Das Entlassen der Dinosaurier in die Zivilisation wäre eine vielversprechende Prämisse mit vielen Anknüpfungspunkten für reale Herausforderungen unserer Zeit gewesen: Massentierhaltung, Hungersnot, Klimawandel, Artensterben, korrupte Pharma- und Saatgutfirmen. Ein Potenzial, was der Film leider verspielt. Stattdessen gibt es eine Entführungsgeschichte, Verfolgungsjagden, Schauplatzwechsel und Dino an Dino. Spektakulär ist das, aber auch beliebig und austauschbar.
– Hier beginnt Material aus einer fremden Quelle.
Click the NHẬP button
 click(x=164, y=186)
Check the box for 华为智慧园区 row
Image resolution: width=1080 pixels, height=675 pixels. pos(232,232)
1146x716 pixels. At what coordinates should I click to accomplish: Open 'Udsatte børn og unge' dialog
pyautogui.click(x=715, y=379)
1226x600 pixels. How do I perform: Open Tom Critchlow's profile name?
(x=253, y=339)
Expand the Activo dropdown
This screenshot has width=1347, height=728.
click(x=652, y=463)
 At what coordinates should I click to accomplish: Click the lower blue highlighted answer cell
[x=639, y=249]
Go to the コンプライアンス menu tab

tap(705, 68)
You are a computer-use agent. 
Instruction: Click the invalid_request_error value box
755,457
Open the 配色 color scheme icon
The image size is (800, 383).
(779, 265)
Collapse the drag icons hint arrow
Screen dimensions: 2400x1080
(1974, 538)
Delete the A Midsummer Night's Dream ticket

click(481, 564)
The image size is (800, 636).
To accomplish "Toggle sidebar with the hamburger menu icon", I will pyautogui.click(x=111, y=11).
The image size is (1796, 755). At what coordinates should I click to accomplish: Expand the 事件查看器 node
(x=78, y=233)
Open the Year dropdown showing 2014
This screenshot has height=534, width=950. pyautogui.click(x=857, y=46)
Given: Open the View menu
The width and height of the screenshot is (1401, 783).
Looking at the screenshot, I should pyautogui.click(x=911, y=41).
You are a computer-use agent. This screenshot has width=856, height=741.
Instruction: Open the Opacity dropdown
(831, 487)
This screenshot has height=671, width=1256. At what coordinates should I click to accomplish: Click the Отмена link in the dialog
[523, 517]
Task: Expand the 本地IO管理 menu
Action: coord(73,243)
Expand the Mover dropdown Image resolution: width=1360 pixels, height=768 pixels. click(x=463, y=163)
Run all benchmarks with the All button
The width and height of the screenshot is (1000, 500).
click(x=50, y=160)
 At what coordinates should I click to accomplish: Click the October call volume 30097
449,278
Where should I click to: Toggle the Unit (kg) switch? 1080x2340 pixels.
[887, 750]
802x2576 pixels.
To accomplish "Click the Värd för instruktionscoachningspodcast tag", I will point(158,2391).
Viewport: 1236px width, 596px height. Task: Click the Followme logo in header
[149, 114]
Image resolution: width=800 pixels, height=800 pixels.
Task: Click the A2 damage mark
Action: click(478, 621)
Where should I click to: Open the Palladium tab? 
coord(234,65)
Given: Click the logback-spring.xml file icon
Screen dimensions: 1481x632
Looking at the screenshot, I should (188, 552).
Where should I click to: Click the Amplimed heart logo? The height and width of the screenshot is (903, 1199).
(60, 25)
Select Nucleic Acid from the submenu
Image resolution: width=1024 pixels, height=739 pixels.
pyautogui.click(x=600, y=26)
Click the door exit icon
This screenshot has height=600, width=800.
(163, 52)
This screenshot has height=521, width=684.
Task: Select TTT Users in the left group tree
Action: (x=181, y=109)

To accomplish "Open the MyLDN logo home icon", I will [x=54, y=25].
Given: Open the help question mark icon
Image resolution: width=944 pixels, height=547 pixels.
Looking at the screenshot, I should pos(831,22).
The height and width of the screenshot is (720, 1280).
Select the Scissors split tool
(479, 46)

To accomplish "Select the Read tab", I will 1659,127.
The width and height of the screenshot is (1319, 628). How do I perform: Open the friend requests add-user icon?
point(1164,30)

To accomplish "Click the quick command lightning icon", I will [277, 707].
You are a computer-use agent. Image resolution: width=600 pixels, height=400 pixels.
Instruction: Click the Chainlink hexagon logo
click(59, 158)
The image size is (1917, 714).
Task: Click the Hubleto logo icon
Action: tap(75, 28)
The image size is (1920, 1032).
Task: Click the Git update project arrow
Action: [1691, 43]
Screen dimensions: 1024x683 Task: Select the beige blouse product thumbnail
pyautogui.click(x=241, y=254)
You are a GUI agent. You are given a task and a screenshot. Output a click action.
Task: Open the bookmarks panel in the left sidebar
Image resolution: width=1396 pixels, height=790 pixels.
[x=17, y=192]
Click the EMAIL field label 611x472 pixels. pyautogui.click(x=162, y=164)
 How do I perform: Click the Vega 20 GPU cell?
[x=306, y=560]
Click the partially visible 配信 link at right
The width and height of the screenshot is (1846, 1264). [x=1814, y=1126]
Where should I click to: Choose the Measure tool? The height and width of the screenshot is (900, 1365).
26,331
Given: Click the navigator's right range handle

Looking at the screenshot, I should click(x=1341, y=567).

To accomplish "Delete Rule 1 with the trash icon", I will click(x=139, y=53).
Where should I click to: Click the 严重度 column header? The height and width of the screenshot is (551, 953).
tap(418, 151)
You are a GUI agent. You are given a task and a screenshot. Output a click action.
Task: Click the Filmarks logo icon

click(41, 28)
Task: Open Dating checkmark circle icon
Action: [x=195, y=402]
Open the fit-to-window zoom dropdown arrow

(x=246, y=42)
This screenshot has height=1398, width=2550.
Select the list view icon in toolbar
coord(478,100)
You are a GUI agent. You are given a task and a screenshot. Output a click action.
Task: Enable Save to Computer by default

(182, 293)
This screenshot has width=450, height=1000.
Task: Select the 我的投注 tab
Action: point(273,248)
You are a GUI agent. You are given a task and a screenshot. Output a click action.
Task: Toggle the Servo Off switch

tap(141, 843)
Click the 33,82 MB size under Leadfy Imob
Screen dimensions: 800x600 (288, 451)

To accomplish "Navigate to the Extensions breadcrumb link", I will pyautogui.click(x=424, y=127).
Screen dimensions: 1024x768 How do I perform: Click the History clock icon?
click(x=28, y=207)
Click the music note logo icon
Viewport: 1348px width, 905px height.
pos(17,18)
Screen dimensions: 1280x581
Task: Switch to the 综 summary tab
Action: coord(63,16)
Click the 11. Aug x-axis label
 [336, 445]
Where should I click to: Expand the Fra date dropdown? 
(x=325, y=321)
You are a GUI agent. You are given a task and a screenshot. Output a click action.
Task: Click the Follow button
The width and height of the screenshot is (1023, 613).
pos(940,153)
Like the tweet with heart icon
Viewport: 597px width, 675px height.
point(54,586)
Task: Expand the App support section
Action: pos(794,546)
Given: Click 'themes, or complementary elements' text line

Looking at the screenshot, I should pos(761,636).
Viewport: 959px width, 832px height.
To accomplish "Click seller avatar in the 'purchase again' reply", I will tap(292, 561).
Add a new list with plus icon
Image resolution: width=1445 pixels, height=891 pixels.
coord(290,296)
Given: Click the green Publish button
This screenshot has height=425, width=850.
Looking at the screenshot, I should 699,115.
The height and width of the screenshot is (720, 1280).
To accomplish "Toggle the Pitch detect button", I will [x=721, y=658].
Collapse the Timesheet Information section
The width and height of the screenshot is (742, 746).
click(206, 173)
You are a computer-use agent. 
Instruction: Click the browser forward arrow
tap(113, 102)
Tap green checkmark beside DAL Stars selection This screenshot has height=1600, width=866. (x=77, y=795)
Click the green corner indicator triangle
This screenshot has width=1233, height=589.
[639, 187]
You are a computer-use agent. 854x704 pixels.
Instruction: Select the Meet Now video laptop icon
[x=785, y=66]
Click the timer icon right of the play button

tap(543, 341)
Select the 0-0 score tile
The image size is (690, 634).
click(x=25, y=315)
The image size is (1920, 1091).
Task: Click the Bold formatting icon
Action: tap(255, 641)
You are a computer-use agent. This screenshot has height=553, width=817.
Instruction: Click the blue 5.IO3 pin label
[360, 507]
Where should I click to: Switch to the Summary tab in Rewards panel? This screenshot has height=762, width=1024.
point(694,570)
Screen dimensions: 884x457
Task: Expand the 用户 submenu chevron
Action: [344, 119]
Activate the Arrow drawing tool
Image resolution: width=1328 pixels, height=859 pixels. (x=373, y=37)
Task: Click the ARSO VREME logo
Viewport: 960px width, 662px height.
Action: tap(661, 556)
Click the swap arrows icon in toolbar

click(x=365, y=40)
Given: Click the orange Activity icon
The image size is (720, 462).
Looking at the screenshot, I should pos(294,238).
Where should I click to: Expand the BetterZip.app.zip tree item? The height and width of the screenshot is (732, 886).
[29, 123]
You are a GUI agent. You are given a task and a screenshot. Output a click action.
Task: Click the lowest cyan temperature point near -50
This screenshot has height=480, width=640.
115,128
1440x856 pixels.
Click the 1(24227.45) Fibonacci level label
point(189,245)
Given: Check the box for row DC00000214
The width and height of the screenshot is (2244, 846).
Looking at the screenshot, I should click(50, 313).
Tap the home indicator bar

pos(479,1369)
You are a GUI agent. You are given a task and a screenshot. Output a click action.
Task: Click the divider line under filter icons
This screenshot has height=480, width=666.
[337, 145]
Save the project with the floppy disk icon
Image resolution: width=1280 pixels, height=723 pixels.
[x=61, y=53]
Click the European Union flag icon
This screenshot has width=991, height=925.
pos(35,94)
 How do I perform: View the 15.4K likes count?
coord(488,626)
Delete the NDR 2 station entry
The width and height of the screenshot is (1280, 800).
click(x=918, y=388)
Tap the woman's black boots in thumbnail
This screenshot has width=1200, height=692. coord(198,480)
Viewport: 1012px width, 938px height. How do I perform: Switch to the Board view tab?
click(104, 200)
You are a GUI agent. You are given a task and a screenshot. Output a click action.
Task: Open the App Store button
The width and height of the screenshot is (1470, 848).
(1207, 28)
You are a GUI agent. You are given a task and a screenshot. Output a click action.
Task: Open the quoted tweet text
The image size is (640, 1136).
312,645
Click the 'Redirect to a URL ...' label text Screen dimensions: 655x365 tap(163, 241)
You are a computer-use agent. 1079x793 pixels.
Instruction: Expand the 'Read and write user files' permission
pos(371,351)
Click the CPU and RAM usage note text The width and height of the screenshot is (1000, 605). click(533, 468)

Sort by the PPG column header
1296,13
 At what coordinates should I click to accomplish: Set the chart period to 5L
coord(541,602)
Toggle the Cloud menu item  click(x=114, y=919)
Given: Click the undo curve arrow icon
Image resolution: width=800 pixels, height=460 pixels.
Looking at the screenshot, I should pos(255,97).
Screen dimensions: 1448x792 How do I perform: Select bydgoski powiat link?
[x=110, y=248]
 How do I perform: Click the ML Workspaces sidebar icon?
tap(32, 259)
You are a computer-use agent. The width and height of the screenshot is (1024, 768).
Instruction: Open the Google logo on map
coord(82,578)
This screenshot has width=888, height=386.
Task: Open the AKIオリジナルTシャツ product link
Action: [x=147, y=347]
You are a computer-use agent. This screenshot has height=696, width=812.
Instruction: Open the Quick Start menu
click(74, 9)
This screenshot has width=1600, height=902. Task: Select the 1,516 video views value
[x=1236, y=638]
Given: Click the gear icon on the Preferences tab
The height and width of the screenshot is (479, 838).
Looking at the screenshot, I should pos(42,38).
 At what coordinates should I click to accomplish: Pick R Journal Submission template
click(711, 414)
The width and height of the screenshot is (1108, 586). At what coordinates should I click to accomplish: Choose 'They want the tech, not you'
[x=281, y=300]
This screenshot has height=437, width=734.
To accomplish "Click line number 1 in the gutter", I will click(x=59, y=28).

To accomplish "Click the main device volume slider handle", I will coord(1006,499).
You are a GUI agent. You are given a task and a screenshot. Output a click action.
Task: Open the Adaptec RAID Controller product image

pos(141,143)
Fans der ersten Stunde fiebern ohnehin dem Aufeinandertreffen der neuen mit der alten Garde an Figuren entgegen. Laura Dern und Sam Neill als Ellie Sattler und Alan Grant (aus »Jurassic Park« 1 und 3) schlagen sich mit dem Charme eines seltsamen Paars im Matthau-Lemmon-Stil durch die Handlung, Jeff Goldblum schlüpft gut gealtert in seine schwarze Lederjacke und Paraderolle als Chaostheoretiker Ian Malcolm und sichert sich zumindest ein paar gute Oneliner. DeWanda Wise, die wie Mamoudou Athie neu im Cast ist, modernisiert als toughe bisexuelle PoC-Pilotin das Franchise in puncto Diversität. Was dem Film dagegen fehlt, ist ein glaubhafter Antagonist. Die großen Predatoren und flinken Jäger sind im wahrsten Wortsinn ferngesteuert oder eben selbst ausgebeutete Opfer. Campbell Scott, als CEO der ominösen Biosyn-Korporation, sinistert als Tim-Cook-Lookalike zu unentschlossen durch die Story, um wirklich furchteinflößend zu sein.
So hechtet der finale Teil der Dino-Reihe von Klimax zu Klimax, ohne wirklich zu befriedigen. Es wirkt allerdings erfrischend, dass hier niemand Superkräfte hat. Unterm Strich ist das solides Actionkino. Mit dem kalten Schauer, den Spielberg durch Vibrationen im Wasserglas oder dem Klackern einer Raptorkralle auf einem kalten Küchenboden auszulösen vermochte, hat das aber nicht mehr viel gemein.